En principio, porque no lo sabemos, porque los gobiernos que surgieron luego de
grandes revueltas no hicieron más que profundizar el capitalismo y promover la
desorganización de los sectores populares.
Aunque
participemos en grandes movilizaciones y en revueltas, que son parte de la
cultura política de la protesta, es necesario comprender sus límites como
mecanismos para transformar el mundo. No vamos a abandonarlas, pero podemos
aprender a ir más allá, para ser capaces de construir lo nuevo y defenderlo.
Entre los
límites que encuentro hay varios que quisiera poner a discusión.
El primero es
que los gobiernos han aprendido a manejar la protesta, a través de un abanico
de intervenciones que incluyen desde la represión hasta las concesiones
parciales para reconducir la situación. Desde hace ya dos siglos la protesta se
ha convertido en habitual, de modo que las clases dominantes y los equipos de
gobierno ya no le temen como antaño, pero sobre todo saben ver en ella una
oportunidad para ganar legitimidad.
Los de arriba
saben que el momento clave es el declive, cuando se van apagando los fuegos de
la movilización y gana fuerza la tendencia al retorno a lo cotidiano. Para los
manifestantes, la desmovilización es un momento delicado, ya que puede
significar un retroceso si no han sido capaces de construir organizaciones
sólidas y duraderas.
El segundo
límite deriva de la banalización de la protesta por su transformación en
espectáculo. Algunos sectores buscan a través de este mecanismo impactar en la
opinión pública, al punto que el espectáculo se ha convertido en un nuevo
repertorio de la acción colectiva. La dependencia de los medios es una de las
peores facetas de esta deriva.
El tercero se
relaciona con el hecho de que los manifestantes no suelen encontrar espacios y
tiempos para debatir qué se logró en la protesta, para evaluar cómo seguir, qué
errores y qué aciertos se cometieron. Lo más grave es que a menudo
esa evaluación la realizan los medios o los académicos, que no forman
parte de los movimientos.
El cuarto
límite que encuentro, es que las protestas son necesariamente esporádicas y
ocasionales. Ningún sujeto colectivo puede estar todo el tiempo en la calle
porque el desgaste es enorme. De modo que deben elegirse cuidadosamente los
momentos para irrumpir, como vienen haciendo los pueblos originarios que se
manifiestan cuando creen llegado el momento.
Debe existir un
equilibrio entre la actividad hacia fuera y hacia dentro, entre la movilización
exterior y la interior, sabiendo que ésta es clave para sostenerse como
pueblos, para dar continuidad a la vida y para afirmarse como sujetos
diferentes. Es en los momentos de repliegue interior cuando afirmamos nuestras
características anticapitalistas.
Finalmente, la
autonomía no se construye durante las protestas, sino antes, durante y después.
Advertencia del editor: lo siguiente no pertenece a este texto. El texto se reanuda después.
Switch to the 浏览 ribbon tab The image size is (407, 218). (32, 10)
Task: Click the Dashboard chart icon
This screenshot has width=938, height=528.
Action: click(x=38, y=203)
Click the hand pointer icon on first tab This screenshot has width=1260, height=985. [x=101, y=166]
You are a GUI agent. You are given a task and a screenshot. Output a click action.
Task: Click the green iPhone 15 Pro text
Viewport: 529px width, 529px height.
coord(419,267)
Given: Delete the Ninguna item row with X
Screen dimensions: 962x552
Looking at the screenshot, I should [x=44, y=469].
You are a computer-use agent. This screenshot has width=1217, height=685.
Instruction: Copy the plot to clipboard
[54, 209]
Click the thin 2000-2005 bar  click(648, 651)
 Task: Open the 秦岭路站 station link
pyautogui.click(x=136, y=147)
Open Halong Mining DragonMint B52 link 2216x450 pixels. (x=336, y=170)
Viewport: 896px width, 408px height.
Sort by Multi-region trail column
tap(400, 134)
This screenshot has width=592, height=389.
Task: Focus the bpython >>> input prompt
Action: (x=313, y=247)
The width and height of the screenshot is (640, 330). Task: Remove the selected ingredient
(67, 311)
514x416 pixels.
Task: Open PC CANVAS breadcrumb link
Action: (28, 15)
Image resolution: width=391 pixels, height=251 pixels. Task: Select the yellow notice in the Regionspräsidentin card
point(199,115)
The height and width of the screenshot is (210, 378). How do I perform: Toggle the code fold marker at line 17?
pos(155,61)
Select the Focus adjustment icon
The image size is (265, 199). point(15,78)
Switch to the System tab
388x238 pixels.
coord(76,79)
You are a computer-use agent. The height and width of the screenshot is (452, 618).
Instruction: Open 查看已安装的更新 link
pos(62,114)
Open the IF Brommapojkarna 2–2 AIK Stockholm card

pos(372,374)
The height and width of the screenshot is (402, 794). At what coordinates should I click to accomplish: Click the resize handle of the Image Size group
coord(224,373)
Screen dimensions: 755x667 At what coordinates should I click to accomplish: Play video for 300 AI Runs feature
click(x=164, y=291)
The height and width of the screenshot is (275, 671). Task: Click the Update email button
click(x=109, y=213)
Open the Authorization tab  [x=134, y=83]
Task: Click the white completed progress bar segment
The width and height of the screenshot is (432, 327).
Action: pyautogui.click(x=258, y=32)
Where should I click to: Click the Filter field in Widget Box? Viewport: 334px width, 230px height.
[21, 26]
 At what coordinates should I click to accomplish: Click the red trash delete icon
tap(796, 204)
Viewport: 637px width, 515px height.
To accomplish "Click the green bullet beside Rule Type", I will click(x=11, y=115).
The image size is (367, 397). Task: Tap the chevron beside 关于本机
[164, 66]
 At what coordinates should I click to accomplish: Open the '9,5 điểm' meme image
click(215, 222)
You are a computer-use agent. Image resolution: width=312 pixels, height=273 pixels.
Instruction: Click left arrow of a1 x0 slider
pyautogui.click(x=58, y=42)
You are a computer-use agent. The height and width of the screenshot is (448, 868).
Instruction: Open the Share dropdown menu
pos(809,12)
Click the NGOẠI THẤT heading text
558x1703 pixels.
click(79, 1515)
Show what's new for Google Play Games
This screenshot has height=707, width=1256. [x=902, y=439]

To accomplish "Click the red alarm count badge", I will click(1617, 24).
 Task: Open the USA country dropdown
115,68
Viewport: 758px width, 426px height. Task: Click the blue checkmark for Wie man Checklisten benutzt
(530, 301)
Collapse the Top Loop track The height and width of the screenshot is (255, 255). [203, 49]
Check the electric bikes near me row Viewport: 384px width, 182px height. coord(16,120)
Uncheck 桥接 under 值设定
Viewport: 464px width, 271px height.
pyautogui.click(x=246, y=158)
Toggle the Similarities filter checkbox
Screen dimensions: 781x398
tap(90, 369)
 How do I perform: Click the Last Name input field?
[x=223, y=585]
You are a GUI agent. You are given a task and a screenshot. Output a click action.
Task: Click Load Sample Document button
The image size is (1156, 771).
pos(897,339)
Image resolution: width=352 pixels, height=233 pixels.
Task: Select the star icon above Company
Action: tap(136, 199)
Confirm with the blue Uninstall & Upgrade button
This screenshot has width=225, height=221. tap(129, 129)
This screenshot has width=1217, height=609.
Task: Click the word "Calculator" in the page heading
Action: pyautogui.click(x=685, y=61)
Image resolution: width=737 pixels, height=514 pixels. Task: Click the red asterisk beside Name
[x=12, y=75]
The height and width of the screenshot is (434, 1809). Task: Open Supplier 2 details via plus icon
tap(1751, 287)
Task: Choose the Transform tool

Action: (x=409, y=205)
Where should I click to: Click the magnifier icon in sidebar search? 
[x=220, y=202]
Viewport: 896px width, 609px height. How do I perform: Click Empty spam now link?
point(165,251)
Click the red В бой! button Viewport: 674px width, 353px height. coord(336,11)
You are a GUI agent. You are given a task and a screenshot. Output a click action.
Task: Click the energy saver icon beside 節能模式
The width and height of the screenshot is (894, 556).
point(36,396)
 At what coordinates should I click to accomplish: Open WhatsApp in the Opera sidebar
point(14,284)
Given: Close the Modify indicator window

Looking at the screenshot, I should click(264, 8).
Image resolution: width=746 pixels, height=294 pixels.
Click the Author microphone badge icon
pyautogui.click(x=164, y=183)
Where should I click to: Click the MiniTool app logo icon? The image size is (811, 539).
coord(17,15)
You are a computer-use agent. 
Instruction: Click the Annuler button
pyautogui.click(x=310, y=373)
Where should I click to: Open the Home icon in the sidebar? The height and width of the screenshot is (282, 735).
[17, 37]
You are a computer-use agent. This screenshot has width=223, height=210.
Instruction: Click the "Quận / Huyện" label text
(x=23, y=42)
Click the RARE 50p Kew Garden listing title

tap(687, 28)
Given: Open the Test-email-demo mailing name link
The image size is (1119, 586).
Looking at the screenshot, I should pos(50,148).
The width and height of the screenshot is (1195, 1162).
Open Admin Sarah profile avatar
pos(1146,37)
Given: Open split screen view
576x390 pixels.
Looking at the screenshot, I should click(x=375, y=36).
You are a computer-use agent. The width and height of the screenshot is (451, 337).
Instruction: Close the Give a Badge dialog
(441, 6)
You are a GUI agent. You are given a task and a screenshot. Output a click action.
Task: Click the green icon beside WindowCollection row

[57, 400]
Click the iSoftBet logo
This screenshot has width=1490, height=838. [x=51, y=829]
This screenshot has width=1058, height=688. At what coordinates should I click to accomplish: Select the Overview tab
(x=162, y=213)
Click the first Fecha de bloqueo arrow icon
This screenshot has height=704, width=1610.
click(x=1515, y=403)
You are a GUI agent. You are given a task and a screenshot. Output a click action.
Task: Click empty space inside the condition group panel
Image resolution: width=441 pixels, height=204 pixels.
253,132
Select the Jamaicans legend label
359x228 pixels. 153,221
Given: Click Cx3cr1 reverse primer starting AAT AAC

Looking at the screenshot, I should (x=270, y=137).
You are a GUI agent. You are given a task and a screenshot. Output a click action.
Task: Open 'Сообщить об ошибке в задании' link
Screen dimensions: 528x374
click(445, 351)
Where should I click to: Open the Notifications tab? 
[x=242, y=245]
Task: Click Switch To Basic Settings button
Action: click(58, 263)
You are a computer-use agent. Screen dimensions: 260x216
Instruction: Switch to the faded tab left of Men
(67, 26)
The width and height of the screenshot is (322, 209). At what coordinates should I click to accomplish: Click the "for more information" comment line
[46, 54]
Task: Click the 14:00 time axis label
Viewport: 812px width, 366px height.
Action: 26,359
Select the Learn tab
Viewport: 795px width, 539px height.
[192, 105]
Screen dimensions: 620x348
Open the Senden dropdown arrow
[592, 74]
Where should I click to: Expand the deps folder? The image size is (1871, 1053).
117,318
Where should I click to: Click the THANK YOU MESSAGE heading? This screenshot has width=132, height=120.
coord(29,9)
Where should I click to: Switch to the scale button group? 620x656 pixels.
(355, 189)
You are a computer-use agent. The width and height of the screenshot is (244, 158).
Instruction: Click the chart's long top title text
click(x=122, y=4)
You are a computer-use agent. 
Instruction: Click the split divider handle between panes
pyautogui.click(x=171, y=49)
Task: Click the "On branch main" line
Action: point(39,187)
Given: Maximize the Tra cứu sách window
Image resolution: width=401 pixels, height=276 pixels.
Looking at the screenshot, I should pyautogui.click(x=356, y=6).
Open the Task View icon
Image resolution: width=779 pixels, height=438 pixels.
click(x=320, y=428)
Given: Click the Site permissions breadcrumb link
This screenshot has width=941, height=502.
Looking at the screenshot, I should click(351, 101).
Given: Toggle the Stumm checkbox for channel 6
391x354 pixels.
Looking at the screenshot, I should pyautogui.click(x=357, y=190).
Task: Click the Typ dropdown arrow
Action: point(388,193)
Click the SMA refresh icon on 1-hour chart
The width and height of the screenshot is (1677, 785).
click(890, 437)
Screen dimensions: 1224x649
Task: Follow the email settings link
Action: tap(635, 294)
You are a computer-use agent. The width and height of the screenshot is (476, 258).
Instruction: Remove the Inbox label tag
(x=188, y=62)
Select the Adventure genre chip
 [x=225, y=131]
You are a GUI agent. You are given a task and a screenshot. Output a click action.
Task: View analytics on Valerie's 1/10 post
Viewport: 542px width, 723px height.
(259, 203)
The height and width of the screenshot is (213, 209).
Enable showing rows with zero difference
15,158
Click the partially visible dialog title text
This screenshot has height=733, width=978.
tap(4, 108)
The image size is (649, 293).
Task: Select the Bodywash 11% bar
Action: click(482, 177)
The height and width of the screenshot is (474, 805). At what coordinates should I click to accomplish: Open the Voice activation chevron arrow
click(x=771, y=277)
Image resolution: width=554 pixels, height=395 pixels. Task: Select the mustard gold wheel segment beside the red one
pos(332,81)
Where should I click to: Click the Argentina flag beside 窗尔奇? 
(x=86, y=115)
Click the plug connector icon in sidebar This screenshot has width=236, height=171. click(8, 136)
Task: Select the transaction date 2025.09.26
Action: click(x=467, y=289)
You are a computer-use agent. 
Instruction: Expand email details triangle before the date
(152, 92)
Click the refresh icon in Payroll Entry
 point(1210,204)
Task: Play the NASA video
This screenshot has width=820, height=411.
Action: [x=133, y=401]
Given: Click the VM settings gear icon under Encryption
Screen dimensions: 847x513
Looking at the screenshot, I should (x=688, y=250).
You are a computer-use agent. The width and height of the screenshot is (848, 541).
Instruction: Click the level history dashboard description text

Sobre todo antes. La protesta no debe ser algo meramente reactivo, porque de
ese modo la iniciativa siempre está fuera del movimiento. La autonomía demanda
un largo proceso de trabajo interior y exige una tensión diaria para mantenerla
en pie.
Siento que nos
debemos, como movimientos y colectivos, tiempos para el debate, porque no
reproducir el sistema supone trabajarnos intensamente, sin espontaneidad,
superando inercias para seguir creciendo.
Artículo publicado originalmente en La Jornada.